第4話 VR演習

 VR用ヘッドギアを被り、起動する。すると僕は仮想演習場に降り立った。

 見たところ、森林の中のようだ。最新で最先端という触れ込みは本当のようで、とてもリアリティがある。


 キョロキョロしていると、現れたジェシカ・エメラルドさんに声をかけられた。

「VR演習は初めて? まずはマップをダウンロードして、自分のいるベースを確認してね」

「は、はい」

 親切な人だなぁと感心しつつ、ダウンロードする。

「いまいる場所をベースとして、ここから出発して、アンノウンを探して討伐するの。討伐までの時間が成績になるから」

 僕はうなずいた。


 改めて見ると、彼女は本当に綺麗な人だった。

 オレンジの瞳が輝く顔はとても整っていて、すらっとして背が高い上に胸がとても大きい。スタイル抜群というのは彼女に対して言うのかもしれない。
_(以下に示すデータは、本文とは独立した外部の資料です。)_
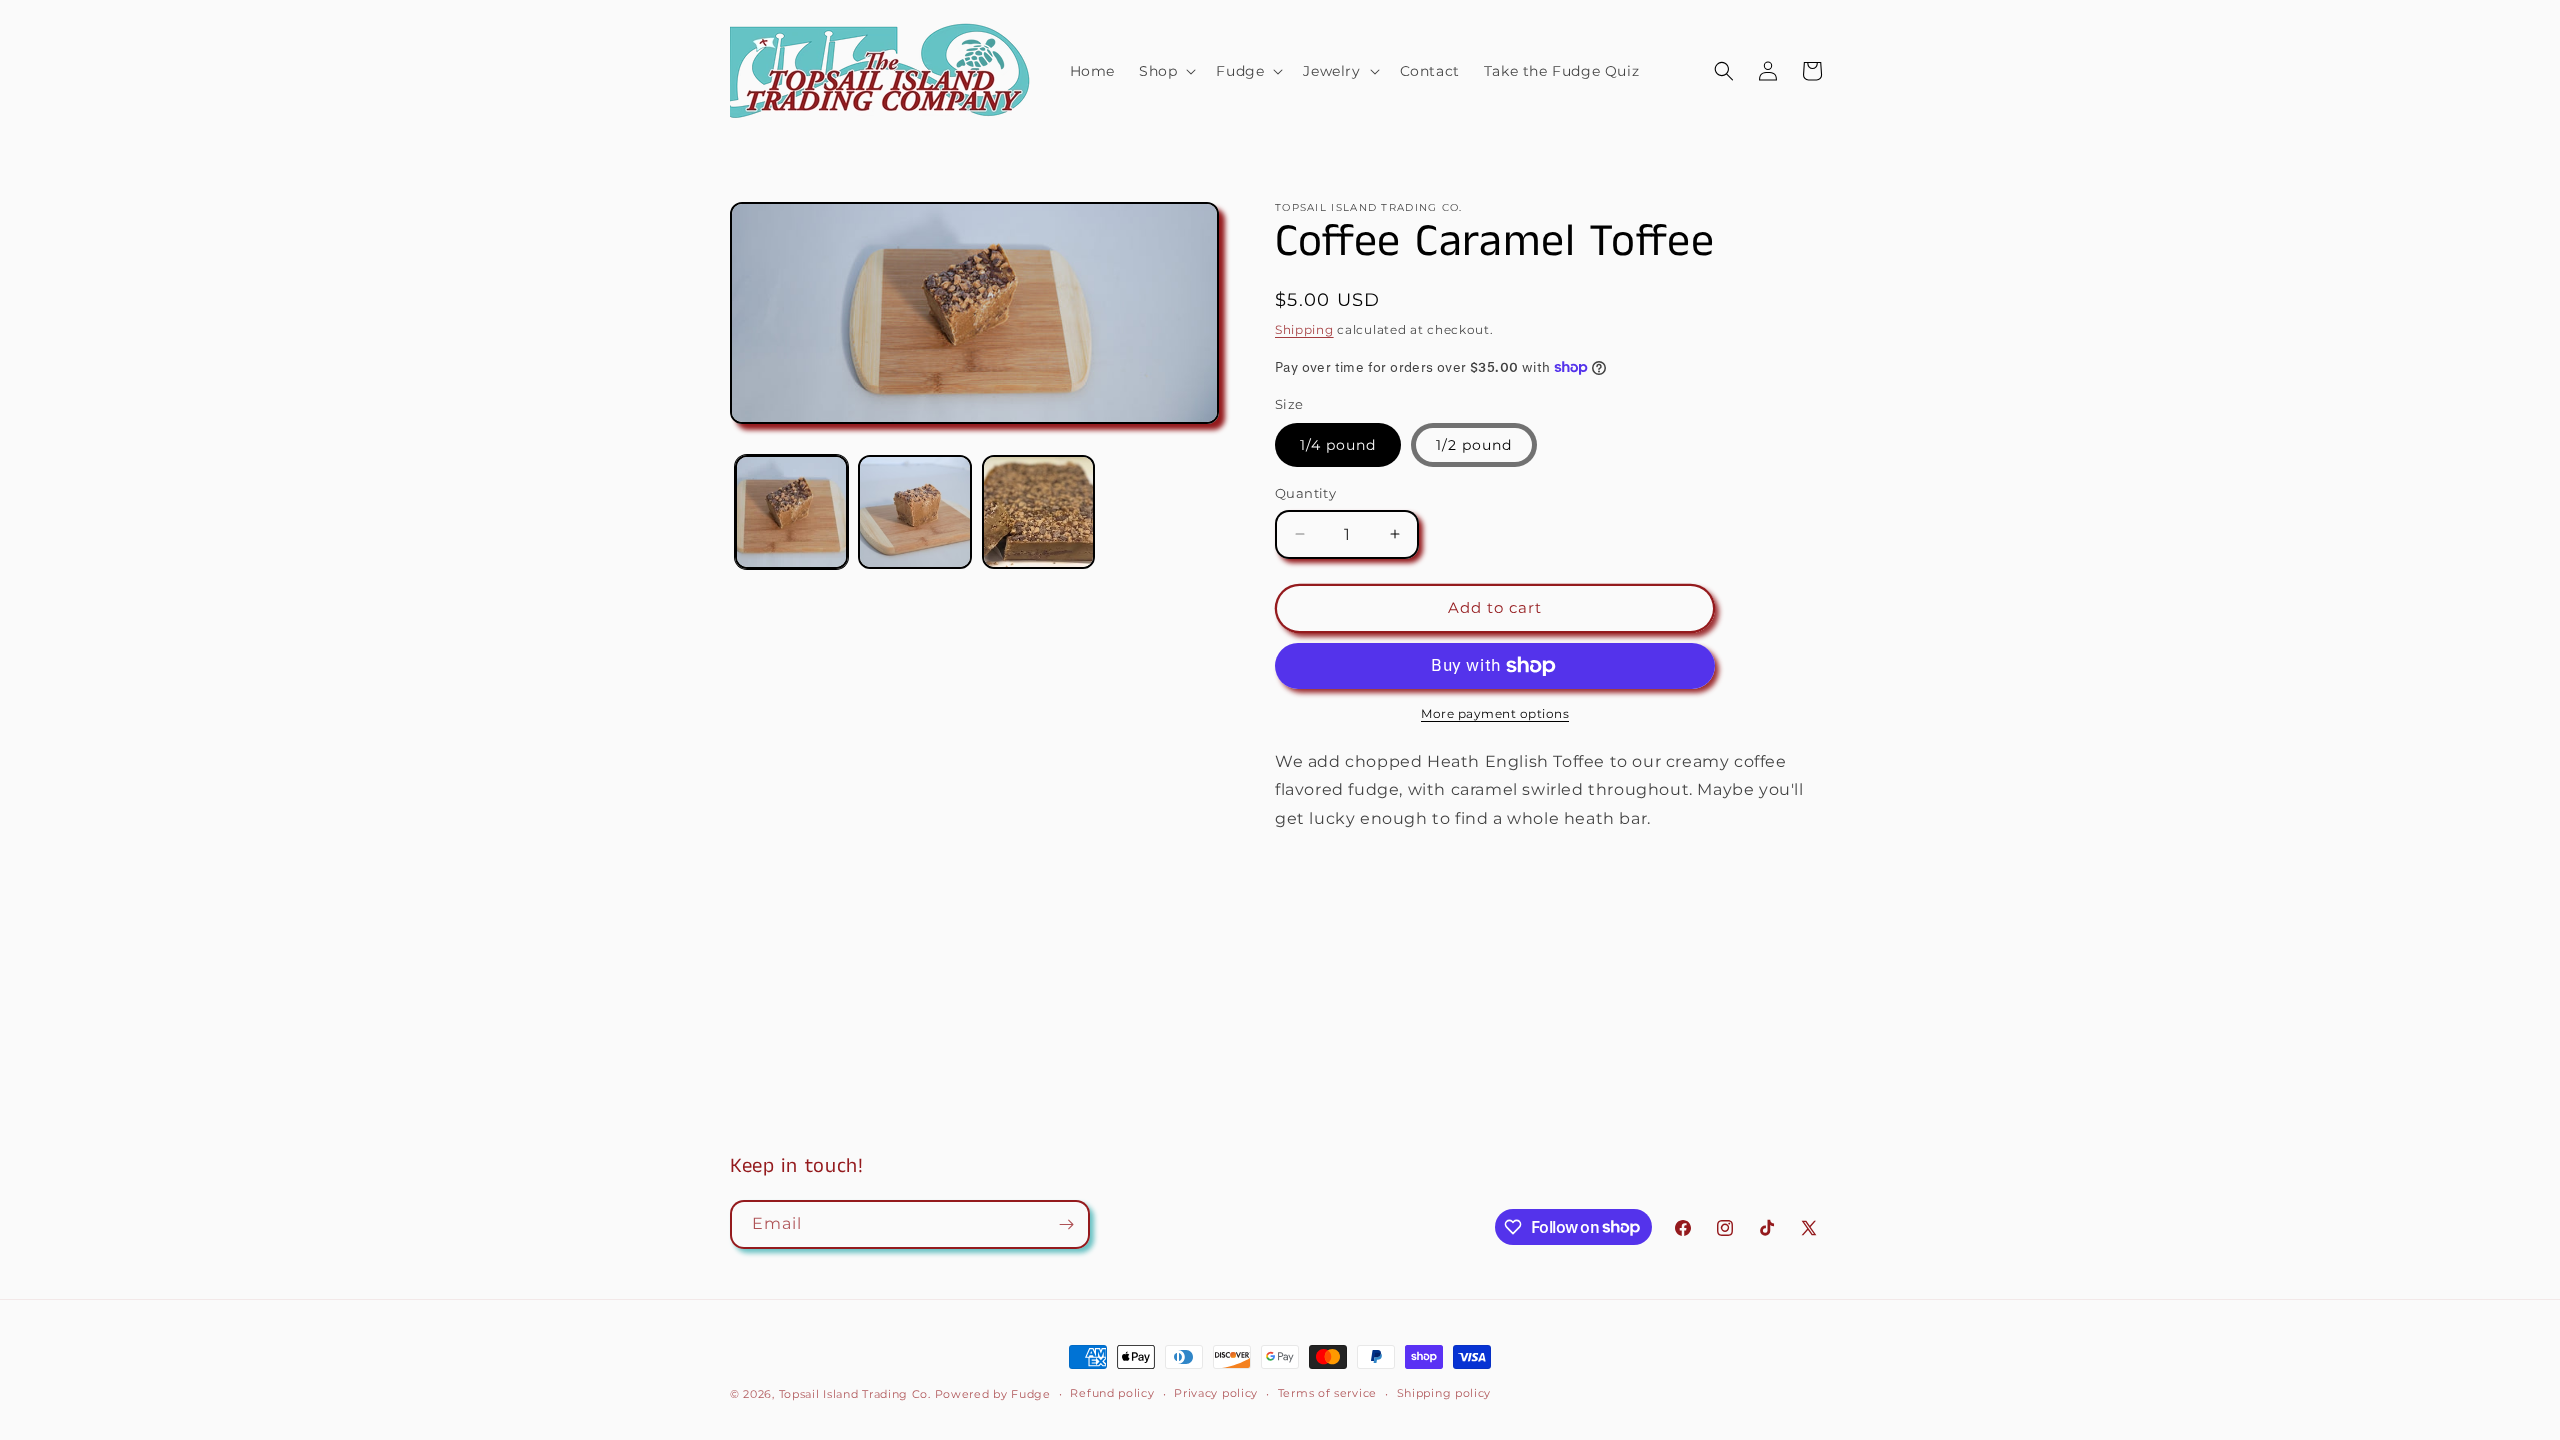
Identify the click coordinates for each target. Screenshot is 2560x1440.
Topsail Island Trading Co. (855, 1394)
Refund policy (1112, 1393)
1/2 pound (1474, 445)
 くすんだ黄緑色の髪をおろし、左サイドのみ三つ編みしている。

 だから気づいたんだけど、左こめかみに傷がある。顎にも少し。どうしたんだろう。

 彼女が僕の視線に気付いて、「なにか? 聞きたいことがある?」と聞いてきたので慌ててしまった。

「いいい、いえ! なんでもないです!」

 わたわたと手を振って否定すると、彼女は笑った。

「遠慮なくなんでも聞いて。それと、重要なことを教えておくわ。隊長命令は絶対だから、指示に従ってね」

 隊長? あ、あの女の子。

 僕は彼女を捜そうとしたら……

「うわぁ!」

 真後ろに立っていた! びっくりするなぁ!

 というか、ジェシカ・エメラルドさんも距離感が近いし、隊長のクロウ・レッドフラワーさんも近い。威圧的じゃないからいいけど、あんまり近付かないでほしい。

「な、なんですか?」

「マップがダウンロード出来たなら、今からすぐ討伐に行ってもらう」

 え? もう?

「えっと、あの、ここがベースなら、拠点の設営は……」

 しどろもどろに尋ねると隊長は首を振った。

「それは簡易的なものでよいのだ。まずは倒すことを学び、その後設営や倒したアンノウンの運搬などを演習で行う。卒業するまでにひととおり出来るようになればいい、という話だ。それで、拠点構築は私一人で行う」

 えっと、でも、隊長一人にやらせるべきじゃないんじゃない?

 まごまごしていると、ジェシカ・エメラルドさんが気付いて言った。

「彼女は魔術師で、移動が不得手なの。迎撃は素晴らしいのだけど自分から攻撃するのは向いていないから。だから、私たちが彼女の手を煩わせないように最速で叩くのよ」

「あ、そういう感じなんですか……」

 むしろ、隊長はなにもやらない人らしい。


 マップに赤い点が現れた。

「え!? コレ何!?」

「索敵魔術により、私が予測したアンノウン出没地点だ。では、健闘を祈る」

「「「ラジャー!」」」

 三人がかしこまって敬礼した。まるで軍隊のようだな。


 驚いていたら、リバー・グリフィン君に叩かれてしまった。

「イタッ!」

 彼は不機嫌に僕を促した。

「ボーッとしてんじゃねぇ。とっとと行くぞ。……少なくとも防衛特科に転入した程度の実力は見せてもらわねーと、腹の虫がおさまんねーからな。せいぜい活躍しろよ」

 なんか無茶振りしてきたんだけど!? 僕、アンノウン討伐なんてしたことないよ!


 ×印の地点に向かいながら、僕は不思議に思ったことを尋ねた。

「あ、あの……。普通、こういうのって、手分けして探しません? もしもいなかったらどうするんですか?」

 三人が一斉に僕を見た。

 その後、三人が顔を見合わせた。

 答えたのは、イケメンのキース・カールトン君。

「外れたことはないが、外れたとしても問題はない。アンノウンは、その特性として人間のいる方へ近付く習性がある、というのは知っている前提だが」

 確かに、転入試験を受けるときに今まで習ったところも試験範囲になるからと勉強した。そこでの知識としてある。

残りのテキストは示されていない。